DOCUMENT TEXT:
+===+

Because it was deeply silly and mostly fun and, while *extremely* not in step with the moment, I needed it right now. No, I don't have a lot of patience for Motherhood Completed Me stories. And she named her victim, I mean adoptee, TERABITHIA for fucksake, which is as cruel a piece of child abuse as anything I've ever heard! But Dodie's the kind of silly little child in a woman's body that would, in fact, feel that way.

That said, Dodie's actually kind of a cipher, not a fully-rounded character, simply moving the pieces of the plot from A to B then D after that L and screw all those other letters, they're probably Not Our Kind. It's set in 2008, which made Dodie the biblioholic's ignorance of ebooks puzzling. I think, though, that it was more ignoring not ignorance, so I got as far past that as I could. And her nesting instinct, her deep and ongoing self-criticism that she can not manage a busy life, wifehood, motherhood, the library, etc etc as effortlessly as she thinks she should be able to? Well, she's never a wife and no one made you a mother and let's face it, Muffin, no gold stars for Doing Your Best in this our life. Still, she feels these negative things about herself for no very good reason (abandonment issues can be overcome, Do, and it's not like someone in your place can't access the resources.)

+===+

DATASET EXTRACT:
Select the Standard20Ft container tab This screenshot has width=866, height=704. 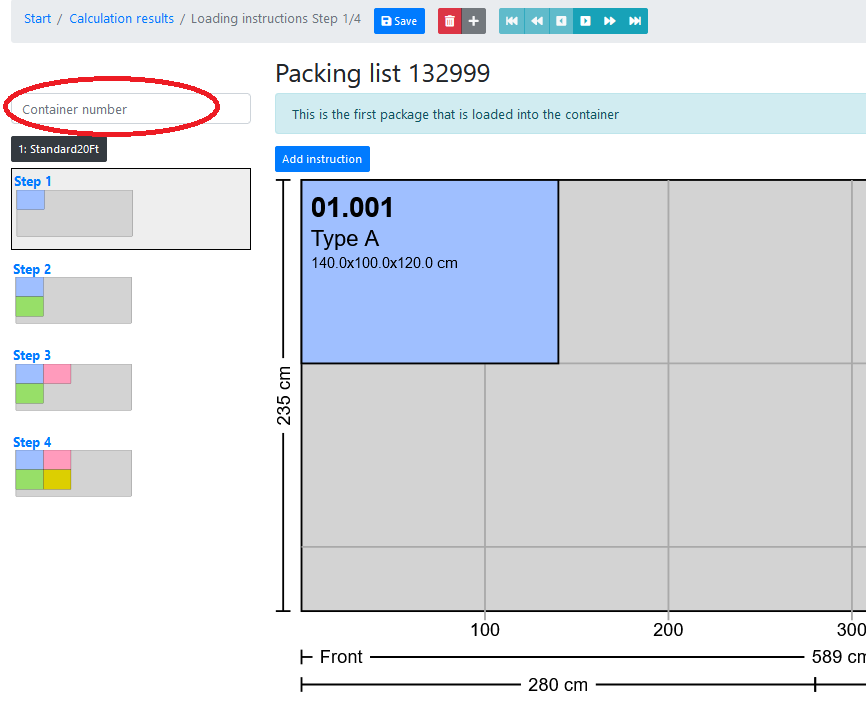click(58, 148)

+===+

WRITTEN TASKS:
- A) Rewrite the paragraph of the book review that begins "Because it was deeply silly" as a short bulleted list that keeps its main points.
- B) From the book review, return the passage starting at "Because it was" and ending at "feel that way.", copied word for word.
- C) In the book review, in what year is the story set?

PROBLEM SOLUTIONS:
- A)
- The book was deeply silly and mostly fun, and though it was out of step with the moment, the reviewer needed it right now.
- The reviewer has little patience for Motherhood Completed Me stories.
- Dodie named her adoptee Terabithia, which the reviewer calls as cruel a piece of child abuse as anything they've heard.
- Still, Dodie is the kind of silly little child in a woman's body who would actually feel that way.

- B)
Because it was deeply silly and mostly fun and, while *extremely* not in step with the moment, I needed it right now. No, I don't have a lot of patience for Motherhood Completed Me stories. And she named her victim, I mean adoptee, TERABITHIA for fucksake, which is as cruel a piece of child abuse as anything I've ever heard! But Dodie's the kind of silly little child in a woman's body that would, in fact, feel that way.

- C) 2008.